→ Instructions for the task
Every line with the string "step" must be copied from the entries below.

** Opening Extracted information block **

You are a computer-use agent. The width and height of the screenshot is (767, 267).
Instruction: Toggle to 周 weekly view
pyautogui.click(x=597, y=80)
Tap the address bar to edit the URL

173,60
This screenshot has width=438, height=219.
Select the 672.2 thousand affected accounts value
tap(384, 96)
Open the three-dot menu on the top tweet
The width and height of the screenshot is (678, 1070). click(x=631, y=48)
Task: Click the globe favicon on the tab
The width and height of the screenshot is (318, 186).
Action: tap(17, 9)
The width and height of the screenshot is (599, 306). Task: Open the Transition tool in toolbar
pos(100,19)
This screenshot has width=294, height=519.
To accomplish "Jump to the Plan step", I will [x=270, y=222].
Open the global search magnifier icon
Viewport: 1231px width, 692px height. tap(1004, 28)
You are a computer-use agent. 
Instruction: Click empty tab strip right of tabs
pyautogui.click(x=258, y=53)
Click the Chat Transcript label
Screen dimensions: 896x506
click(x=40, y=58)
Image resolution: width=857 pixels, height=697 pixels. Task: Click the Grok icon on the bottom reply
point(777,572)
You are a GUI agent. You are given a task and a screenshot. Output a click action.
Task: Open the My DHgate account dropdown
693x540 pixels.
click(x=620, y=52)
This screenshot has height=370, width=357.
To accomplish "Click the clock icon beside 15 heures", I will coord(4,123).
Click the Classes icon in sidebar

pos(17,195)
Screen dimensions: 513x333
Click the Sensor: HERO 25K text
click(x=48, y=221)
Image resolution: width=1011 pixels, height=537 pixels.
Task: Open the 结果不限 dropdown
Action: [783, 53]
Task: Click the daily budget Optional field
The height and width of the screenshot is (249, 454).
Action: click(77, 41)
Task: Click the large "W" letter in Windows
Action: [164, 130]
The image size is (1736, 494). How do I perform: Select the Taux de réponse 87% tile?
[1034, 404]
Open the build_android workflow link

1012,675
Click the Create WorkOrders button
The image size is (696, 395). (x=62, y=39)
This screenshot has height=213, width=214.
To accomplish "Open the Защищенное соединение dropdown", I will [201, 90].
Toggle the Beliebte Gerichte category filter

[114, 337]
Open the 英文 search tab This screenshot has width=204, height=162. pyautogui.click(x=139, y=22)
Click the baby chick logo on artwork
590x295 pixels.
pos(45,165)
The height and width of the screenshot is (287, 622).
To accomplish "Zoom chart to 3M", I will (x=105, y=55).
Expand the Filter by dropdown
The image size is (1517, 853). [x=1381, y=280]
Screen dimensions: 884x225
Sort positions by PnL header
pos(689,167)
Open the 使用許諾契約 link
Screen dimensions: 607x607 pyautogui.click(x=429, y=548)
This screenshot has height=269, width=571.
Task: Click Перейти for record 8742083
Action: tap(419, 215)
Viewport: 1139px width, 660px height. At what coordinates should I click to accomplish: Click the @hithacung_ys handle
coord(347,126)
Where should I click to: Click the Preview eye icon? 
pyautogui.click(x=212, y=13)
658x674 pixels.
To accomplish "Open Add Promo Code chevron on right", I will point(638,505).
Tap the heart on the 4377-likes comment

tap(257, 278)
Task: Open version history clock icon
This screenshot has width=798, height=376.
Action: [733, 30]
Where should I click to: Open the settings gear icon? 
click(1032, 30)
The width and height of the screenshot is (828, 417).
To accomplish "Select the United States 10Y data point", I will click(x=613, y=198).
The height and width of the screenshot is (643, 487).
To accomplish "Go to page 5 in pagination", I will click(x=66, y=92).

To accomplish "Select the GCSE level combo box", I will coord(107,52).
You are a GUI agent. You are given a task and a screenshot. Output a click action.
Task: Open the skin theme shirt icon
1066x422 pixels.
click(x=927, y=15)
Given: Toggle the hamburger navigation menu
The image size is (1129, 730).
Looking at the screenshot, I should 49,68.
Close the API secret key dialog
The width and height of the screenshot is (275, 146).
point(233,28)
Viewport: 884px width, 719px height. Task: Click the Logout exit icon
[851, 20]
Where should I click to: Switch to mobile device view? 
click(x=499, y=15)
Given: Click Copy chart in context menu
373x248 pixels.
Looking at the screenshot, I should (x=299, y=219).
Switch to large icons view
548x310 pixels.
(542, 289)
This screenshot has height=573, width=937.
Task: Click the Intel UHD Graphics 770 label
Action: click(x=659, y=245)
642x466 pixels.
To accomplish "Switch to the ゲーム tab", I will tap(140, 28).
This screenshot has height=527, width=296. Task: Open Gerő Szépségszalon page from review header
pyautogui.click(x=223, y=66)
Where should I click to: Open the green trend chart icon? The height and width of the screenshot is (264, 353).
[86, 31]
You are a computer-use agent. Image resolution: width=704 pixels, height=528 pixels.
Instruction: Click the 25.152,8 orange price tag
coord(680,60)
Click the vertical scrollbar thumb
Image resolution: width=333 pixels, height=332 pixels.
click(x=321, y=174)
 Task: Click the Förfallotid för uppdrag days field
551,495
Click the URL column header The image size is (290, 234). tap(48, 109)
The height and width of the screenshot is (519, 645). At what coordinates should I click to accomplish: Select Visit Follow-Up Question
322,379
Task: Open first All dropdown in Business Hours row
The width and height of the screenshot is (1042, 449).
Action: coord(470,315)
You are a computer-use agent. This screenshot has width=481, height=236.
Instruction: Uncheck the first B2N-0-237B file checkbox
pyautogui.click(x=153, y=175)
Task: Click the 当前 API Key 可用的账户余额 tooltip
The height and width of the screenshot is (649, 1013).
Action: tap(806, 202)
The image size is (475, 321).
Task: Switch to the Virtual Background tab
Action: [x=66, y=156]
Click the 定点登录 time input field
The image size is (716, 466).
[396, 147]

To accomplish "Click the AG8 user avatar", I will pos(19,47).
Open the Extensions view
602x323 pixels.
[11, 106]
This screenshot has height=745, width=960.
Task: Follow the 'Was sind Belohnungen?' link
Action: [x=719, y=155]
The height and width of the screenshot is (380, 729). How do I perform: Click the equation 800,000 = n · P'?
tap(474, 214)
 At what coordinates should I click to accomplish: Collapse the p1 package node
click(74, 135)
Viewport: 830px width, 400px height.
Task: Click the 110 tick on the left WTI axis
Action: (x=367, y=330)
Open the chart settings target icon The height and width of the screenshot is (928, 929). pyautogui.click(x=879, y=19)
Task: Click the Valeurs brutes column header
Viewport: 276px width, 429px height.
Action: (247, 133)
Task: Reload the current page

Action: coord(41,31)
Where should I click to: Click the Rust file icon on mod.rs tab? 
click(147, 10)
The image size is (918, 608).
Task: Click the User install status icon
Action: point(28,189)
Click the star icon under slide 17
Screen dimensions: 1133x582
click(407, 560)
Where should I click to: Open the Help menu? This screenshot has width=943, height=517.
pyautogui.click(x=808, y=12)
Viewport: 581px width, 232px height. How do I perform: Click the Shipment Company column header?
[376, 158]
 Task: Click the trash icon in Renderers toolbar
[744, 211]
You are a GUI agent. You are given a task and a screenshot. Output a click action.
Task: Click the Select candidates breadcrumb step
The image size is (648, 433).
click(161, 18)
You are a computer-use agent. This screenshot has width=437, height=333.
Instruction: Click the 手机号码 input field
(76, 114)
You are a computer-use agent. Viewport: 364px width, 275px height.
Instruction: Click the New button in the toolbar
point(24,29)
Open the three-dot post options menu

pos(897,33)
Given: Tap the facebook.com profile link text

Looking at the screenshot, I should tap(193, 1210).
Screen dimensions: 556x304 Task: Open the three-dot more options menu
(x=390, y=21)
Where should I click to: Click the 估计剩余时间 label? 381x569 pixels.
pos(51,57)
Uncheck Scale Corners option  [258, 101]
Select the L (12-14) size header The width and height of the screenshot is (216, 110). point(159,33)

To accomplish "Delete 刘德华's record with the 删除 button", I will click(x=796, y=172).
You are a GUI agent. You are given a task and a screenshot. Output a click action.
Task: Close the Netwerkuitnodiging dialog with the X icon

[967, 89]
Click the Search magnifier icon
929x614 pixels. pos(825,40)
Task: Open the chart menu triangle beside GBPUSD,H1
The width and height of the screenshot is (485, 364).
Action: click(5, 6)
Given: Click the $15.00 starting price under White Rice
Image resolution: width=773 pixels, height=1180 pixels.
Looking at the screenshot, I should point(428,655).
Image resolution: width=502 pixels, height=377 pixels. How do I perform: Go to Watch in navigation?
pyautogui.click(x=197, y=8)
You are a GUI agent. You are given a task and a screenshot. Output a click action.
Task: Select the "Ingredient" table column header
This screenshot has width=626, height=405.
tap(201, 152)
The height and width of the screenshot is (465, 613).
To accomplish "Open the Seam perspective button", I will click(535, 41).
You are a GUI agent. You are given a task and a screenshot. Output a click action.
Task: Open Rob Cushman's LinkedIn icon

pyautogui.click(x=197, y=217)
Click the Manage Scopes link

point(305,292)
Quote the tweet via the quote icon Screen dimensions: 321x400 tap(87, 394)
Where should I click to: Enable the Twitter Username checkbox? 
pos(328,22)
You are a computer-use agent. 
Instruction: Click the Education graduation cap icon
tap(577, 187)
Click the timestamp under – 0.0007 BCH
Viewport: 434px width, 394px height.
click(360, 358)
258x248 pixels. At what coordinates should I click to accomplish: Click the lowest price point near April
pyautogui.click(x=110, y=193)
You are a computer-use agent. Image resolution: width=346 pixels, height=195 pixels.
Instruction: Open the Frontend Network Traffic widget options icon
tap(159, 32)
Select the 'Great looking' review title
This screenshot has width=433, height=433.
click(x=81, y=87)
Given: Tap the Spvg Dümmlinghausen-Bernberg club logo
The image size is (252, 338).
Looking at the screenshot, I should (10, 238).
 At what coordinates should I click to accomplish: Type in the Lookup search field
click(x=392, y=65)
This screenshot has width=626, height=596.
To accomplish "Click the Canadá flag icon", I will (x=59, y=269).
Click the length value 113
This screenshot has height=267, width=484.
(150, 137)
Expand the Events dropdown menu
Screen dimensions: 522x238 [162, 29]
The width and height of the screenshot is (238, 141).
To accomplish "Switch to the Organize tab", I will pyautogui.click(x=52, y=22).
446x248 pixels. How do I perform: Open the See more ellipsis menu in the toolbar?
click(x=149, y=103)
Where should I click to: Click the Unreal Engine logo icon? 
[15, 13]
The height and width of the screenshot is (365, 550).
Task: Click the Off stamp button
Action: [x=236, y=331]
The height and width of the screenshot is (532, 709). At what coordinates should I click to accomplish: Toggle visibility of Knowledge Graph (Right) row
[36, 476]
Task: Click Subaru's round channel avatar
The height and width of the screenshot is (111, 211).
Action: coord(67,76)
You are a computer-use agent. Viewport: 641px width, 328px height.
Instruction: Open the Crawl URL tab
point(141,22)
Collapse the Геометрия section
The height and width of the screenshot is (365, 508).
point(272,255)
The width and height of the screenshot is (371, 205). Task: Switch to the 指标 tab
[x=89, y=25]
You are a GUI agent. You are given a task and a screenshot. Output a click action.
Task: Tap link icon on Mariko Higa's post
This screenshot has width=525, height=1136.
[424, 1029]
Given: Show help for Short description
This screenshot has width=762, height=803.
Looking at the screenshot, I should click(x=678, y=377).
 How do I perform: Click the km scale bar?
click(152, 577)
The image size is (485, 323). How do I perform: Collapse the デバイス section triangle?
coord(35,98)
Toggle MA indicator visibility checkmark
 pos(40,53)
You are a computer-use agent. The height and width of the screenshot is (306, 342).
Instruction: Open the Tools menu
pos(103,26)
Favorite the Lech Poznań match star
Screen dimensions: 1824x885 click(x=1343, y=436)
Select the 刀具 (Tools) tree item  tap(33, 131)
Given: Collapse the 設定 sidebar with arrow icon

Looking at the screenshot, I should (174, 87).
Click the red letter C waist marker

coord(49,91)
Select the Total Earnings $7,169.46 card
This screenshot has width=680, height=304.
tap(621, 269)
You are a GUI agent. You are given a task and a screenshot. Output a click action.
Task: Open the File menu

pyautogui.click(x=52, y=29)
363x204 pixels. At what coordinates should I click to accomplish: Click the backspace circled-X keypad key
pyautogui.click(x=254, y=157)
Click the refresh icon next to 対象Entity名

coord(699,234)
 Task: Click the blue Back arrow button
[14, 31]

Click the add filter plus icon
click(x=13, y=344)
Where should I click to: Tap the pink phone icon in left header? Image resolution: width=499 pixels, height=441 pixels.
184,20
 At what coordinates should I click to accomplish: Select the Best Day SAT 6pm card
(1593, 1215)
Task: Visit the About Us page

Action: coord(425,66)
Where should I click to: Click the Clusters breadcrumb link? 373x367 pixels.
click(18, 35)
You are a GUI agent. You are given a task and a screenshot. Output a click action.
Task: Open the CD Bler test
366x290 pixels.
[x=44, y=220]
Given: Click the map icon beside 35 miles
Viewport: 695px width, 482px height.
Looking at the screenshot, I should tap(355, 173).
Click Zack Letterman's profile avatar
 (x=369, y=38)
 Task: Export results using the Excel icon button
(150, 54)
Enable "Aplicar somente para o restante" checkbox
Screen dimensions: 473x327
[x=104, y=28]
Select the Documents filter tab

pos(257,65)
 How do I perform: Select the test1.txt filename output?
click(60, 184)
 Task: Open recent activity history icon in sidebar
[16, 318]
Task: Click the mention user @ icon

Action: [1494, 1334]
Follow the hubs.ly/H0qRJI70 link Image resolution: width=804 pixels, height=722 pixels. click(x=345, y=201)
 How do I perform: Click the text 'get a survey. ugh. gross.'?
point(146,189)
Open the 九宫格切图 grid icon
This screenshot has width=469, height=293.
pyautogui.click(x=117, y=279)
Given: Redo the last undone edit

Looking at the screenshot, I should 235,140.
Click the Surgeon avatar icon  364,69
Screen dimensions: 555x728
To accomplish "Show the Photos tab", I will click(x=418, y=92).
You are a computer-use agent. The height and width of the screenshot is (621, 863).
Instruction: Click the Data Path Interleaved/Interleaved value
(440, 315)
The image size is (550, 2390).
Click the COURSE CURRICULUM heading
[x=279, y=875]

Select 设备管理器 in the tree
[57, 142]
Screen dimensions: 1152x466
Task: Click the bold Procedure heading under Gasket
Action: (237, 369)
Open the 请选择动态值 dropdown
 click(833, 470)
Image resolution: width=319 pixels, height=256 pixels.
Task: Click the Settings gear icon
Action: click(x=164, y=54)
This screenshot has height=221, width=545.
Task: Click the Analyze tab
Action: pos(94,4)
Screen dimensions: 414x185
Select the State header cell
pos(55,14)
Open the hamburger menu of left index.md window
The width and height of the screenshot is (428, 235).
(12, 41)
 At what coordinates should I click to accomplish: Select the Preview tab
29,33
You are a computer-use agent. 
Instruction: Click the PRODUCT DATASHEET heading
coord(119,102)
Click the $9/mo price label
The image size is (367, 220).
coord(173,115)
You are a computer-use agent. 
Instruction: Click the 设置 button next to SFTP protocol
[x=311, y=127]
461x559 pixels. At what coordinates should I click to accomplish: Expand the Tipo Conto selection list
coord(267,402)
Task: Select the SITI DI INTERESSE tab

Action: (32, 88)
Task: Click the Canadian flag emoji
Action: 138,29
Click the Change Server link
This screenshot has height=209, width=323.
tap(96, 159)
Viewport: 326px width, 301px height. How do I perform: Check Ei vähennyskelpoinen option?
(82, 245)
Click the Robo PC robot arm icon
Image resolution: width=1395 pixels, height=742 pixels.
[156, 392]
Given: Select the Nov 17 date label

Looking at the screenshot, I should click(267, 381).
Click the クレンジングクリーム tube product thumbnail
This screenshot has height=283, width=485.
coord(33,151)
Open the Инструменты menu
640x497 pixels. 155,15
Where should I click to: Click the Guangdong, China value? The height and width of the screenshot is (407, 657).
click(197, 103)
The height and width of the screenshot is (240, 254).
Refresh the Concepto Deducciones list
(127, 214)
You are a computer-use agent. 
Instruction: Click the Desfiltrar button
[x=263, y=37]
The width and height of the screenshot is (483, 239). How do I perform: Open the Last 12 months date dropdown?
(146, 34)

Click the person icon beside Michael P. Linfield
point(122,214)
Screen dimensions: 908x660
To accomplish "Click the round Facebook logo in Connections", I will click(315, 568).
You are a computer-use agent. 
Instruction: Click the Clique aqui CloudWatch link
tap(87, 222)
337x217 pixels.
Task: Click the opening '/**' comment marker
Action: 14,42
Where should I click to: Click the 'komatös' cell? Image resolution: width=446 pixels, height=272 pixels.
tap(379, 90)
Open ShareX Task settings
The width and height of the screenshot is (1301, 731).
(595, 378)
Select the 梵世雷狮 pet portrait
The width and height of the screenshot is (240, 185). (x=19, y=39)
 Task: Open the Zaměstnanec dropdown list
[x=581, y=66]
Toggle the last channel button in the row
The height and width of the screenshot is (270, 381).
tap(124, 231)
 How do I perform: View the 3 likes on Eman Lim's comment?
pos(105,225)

** Closing Extracted information block **

→ Reply
To accomplish "Jump to the Plan step", I will [x=270, y=222].
Task: Click the Select candidates breadcrumb step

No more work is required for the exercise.